20. The Apex Court in Sharad Birdhichand Sarda v. State of Maharashtra [(1984) 4 SCC 116], in the case of death by poisoning held that the Court must carefully scan the evidence and determine the following four important circumstances which can justify a conviction:
(i) There is a clear motive for the accused to administer poison to the deceased.
(ii) The deceased died of poison said to have been administered.
(iii) The accused had the poison in his possession.
(iv) He had an opportunity to administer the poison to the deceased.
21. In the present case, all the above circumstances have been established by proper evidence. The motive that the accused had a grudge against the deceased because the deceased had illicit intimacy with the wife of the accused has been established by the evidence of P.Ws.1 to 4. The fact that the accused had purchased brandy and insecticide stands proved by the examination of P.Ws.11 and 12. It is the evidence of P.W.1 that the accused took the deceased out for a drink and P.Ws.2, 3, 4 and 9 corroborate the same. The witnesses saw the deceased with the accused immediately before the occurrence and within half an hour, they again saw the deceased running shouting that the accused gave him a drink and he drank the same and his stomach was burning. From the above, it is clear that the above four important circumstances enunciated by the Apex Court in Sharad Birdhichand Sarda case, cited supra, have been established beyond doubts.

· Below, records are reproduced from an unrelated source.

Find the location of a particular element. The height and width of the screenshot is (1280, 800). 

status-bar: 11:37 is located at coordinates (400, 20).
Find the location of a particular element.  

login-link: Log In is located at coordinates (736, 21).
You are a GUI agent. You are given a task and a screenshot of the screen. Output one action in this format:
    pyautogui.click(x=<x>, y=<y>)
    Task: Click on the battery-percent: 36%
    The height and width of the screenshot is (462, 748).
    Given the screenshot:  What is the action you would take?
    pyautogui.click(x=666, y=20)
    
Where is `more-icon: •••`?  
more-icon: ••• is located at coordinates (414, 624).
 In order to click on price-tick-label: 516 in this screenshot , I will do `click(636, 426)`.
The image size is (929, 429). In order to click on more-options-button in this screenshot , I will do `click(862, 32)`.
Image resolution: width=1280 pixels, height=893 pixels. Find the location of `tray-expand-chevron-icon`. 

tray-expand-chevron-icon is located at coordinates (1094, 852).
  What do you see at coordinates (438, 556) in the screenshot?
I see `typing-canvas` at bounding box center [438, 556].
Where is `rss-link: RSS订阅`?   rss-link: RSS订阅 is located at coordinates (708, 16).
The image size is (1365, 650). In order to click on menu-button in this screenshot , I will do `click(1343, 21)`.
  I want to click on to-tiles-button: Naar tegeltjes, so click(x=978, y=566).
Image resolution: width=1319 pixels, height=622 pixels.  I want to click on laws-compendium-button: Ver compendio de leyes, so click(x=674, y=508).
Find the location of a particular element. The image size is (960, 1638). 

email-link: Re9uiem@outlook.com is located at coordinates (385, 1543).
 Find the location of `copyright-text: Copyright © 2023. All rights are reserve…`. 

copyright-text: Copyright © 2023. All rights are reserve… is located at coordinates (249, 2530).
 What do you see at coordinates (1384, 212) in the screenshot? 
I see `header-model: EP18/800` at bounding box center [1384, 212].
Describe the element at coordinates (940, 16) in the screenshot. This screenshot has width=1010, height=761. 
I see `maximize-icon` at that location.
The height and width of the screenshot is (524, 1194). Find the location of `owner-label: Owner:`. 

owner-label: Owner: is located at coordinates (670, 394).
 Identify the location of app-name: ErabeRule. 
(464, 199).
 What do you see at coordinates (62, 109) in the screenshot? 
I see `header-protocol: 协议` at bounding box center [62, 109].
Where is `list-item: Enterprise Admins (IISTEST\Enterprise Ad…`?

22. Learned counsel for the appellant/accused then submitted that there is delay in lodging the first information report. According to him, the occurrence took place at about 7.30 p.m. on 7.12.2002, but P.W.1 gave Ex.P-1 complaint only at 7.00 a.m., next day and the delay remains unexplained. However, a reading of the evidence of P.W.1 shows that when her husband complained of stomach pain, he was immediately taken to a private hospital and then, to the Government Hospital, Salem where he died at 2.00 a.m. next day and since it was too late, they returned home in the morning and informed the village panchayatdars and at their instance, Ex.P-1 complaint was lodged at 7.00 a.m. next day. The evidence of P.Ws.2 and 3 are on the same line. It is undisputed fact that the deceased was taken to hospital in P.W.10's car and P.W.7 doctor attended on him in the night itself. After the occurrence, it is quite natural that P.Ws.1 to 3, who are all close relatives, would have been concentrating to save the life of the deceased and since the deceased died in the hospital at 2.00 a.m., they stayed there and returned to their village in the morning and being villagers, they first informed to village panchayatdars and then proceeded to the police station where the complaint Ex.P-1 was lodged at 7.00 a.m. on 8.12.2002. We therefore hold that there was no delay in lodging the complaint as submitted by the learned counsel for the appellant/accused and the gap between the time of occurrence and the lodging of complaint has been properly explained.
23. From the above, we are of the considered view that the prosecution has brought home the guilt of the accused beyond all reasonable doubts and the trial Court was correct in convicting the accused for the offence under section 302 I.P.C. and sentencing him to undergo life imprisonment.
In the result, the appeal fails and the same is dismissed.
sra/na.
To:
1. The Principal Sessions Judge, Salem.
2. The Inspector of Police, Taramangalam Police Station.
3. The District Collector, Salem.
4. The Director General of Police, Chennai.
5. The Public Prosecutor, High Court, Madras.